A remarkable journey by a remarkable man5
Ted Simon is a very remarkable man and, in his 70's, to undertake a 59,000 mile motorcycle journey visiting 47 countries is little short of astonishing.
And he did all this without back up teams of people to support him or arrange his visas or anything else, but on his own.
However, it is a very different book to Jupiter's Travels.
I think this is possibly explained by Ted himself in chapter 27 -'It seemed to me impossible to say anything upbeat and optimistic about the changes I had seen'.

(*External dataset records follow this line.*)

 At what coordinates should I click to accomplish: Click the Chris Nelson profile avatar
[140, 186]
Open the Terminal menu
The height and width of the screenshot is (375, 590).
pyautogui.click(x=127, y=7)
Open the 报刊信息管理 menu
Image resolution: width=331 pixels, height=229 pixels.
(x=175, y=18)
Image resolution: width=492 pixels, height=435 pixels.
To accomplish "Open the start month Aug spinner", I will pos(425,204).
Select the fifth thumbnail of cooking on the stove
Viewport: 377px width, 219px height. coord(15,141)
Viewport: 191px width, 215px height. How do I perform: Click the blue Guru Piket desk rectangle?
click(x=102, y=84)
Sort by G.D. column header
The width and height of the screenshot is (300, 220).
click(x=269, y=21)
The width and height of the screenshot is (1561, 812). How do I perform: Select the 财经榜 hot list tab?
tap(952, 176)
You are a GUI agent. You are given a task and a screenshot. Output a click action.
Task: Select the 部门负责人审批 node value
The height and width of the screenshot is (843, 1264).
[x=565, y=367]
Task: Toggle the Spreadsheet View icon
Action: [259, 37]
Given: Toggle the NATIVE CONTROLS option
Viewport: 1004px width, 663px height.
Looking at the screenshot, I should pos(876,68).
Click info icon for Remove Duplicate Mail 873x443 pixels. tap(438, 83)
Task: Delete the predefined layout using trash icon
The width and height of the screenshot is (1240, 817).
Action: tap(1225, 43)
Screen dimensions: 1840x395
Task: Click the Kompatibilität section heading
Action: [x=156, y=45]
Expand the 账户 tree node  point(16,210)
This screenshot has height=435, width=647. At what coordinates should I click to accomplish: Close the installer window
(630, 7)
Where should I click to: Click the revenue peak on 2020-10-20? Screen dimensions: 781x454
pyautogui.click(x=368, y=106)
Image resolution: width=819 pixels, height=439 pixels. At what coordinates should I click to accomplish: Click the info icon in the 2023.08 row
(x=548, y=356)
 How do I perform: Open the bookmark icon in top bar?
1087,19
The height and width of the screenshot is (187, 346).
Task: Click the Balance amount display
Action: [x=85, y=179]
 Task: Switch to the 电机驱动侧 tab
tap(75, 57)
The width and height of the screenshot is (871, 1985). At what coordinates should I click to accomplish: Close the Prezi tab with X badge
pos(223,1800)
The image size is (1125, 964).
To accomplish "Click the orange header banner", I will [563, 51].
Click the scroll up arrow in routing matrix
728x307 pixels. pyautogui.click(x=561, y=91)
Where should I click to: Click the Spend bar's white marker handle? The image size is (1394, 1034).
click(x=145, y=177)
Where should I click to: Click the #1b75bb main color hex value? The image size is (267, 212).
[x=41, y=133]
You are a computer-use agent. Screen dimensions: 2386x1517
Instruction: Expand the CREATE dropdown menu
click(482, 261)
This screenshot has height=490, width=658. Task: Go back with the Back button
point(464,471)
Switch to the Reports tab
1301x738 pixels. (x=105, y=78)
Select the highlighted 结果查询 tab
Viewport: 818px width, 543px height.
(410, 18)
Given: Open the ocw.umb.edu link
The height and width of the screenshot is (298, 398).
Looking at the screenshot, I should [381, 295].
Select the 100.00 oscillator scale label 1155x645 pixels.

Whilst Jupiter's Travels was full of optimism - indeed Ted describes himself seeing 'in the world of the seventies a kind of innocence' - the world of the new millenium is rather less so. Vastly improved communication has destroyed the innocence. The immolation of the twin towers, and America's reaction to it, has created a very different world.
So Dreaming of Jupiter is not an optimistic book, but may well give you much food for thought.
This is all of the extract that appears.